The other charges mounted. He was connected with three different women who'd disappeared, and the articles hinted at satanic rituals, sexual perversions, blood and torture and mutilation. It wasn't until she forced herself to read every word that she found the brief mention that two of the women had surfaced, claiming to have nothing more than friendship with Richard Tiernan. Only Sally Norton remained missing.
She was as different from Diana Scott Tiernan as she could possibly be, if Cassidy could go by the photographs. Small and pixie-dark, with a wry smile and laughing dark eyes, she would have made a perfect foil for Richard. He never denied having an affair with her, and it was all Cass could do not to sit there and hate her.
But Sally Norton had never shown up. She'd disappeared, no one knew quite when, and there'd yet to be any trace of her body. The state had enough evidence to convict Richard of his wife's death—after a while they stopped searching for Sally Norton's decomposing body or the remains of the children. Why waste the taxpayers' money?
Cassidy closed the file with a shudder, too sick to even consider that she was trapped on a hated airplane. She was traveling thousands of miles to chase after a man accused—no, convicted—of some of the most heinous crimes imaginable. Would she end up like his children, like Sally Norton, her existence simply wiped out without a trace?
She could turn around when she arrived at Heathrow, fly straight back. There was no need to put herself in danger. She put her hand to her neck in an absent gesture, against the mark he'd made. She wasn't going back. He wouldn't kill her. He had a reason for coming all this way, for putting his appeal in jeopardy, and she needed to know that reason. And if it wasn't good enough, she could always call the British authorities. For a convicted murderer, extradition should be a simple enough matter.
Or maybe it wouldn't. England didn't have a death sentence. Perhaps he'd be kept here, safe…
She pushed her seat back, closing her eyes as the thoughts whirled around and around in her brain. She couldn't make any plans, any decisions, until she found him. Until she made him answer the question he'd always avoided. She needed to hear it from his mouth, the mouth that had taken hers with such devastating force. Whatever he chose to tell her, she'd believe it.

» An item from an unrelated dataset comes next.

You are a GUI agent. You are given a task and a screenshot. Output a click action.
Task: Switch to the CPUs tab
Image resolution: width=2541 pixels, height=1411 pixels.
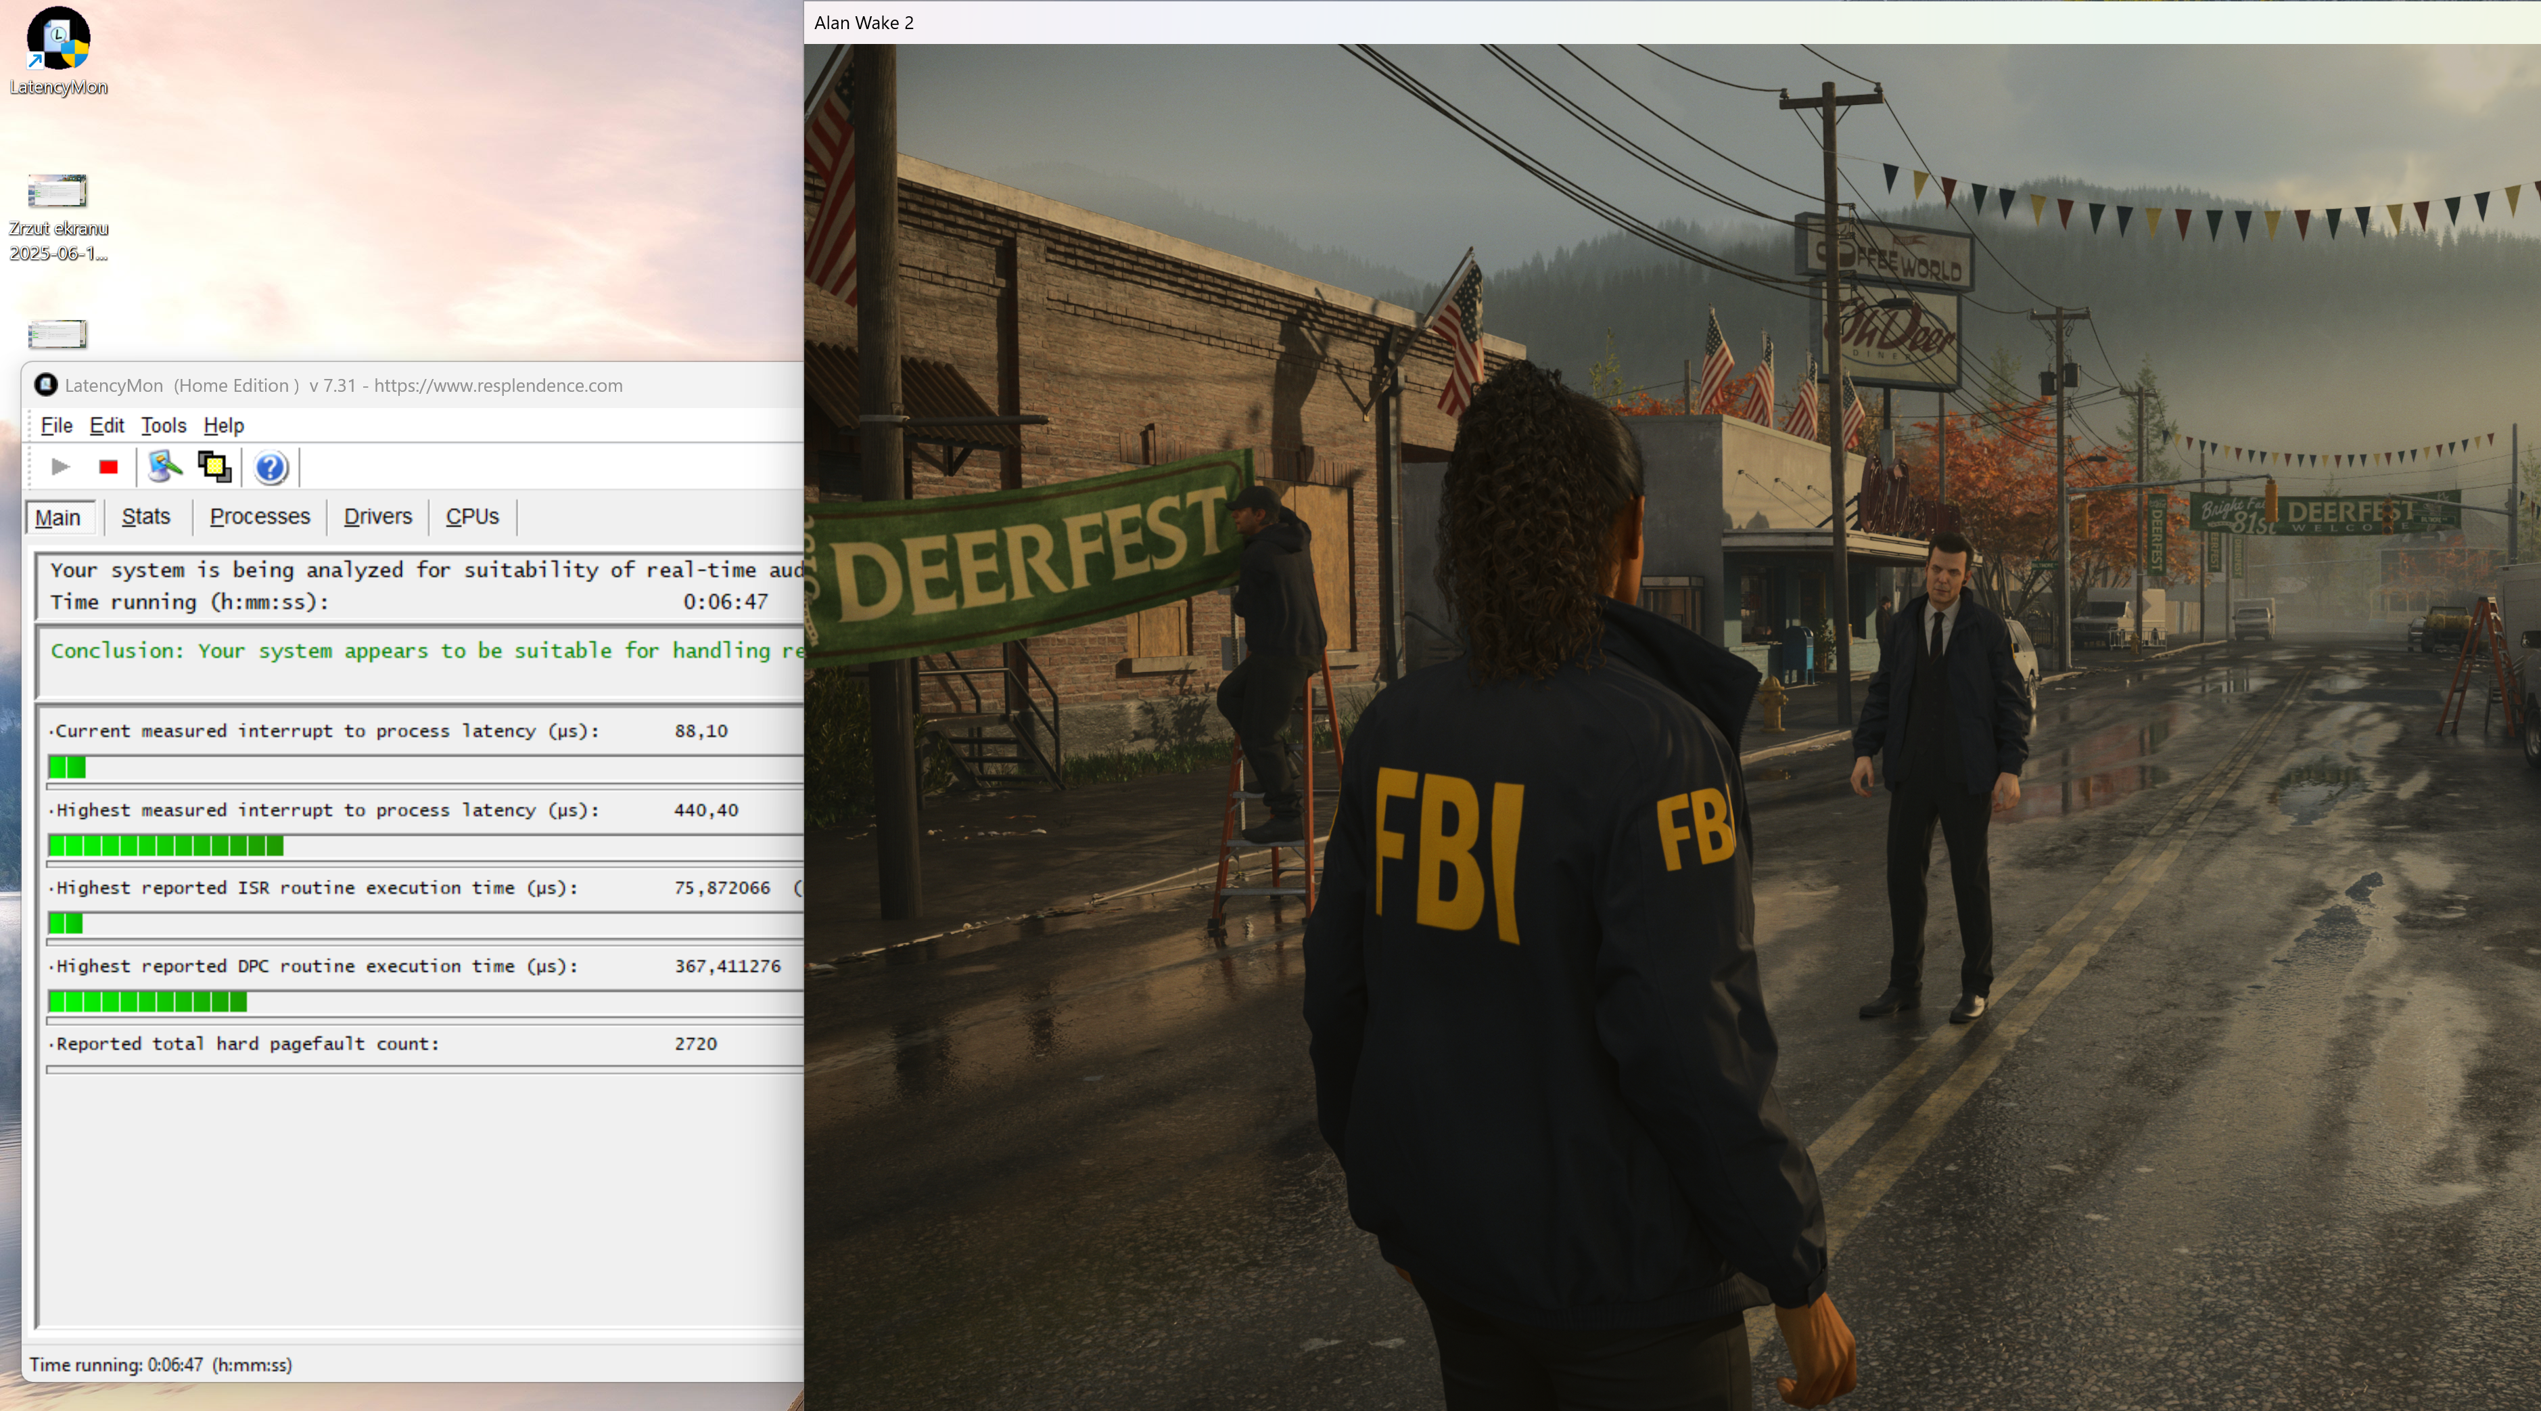[472, 517]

She moved through customs in a jet-lagged fog, and when she was asked the purpose of her visit, it took her a moment to come up with a suitable answer. A suitable lie. Because she hadn't the faintest idea what the purpose of her visit to England was. She could hardly tell the matronly looking customs officer that she was following a murderer.
She'd never driven in England, she was lousy at reading maps, she was tired and edgy and restless in a way she refused to recognize. She almost killed herself three times as she drove west from London, forgetting which lane she should be in. A gray drizzle was falling, only to be expected, but it didn't help her mood, and the rental Vauxhall had a manual transmission, when she'd grown too used to an automatic. There was nothing on the radio but funereal organ music, and by the time she reached Somerset she was ready to cry.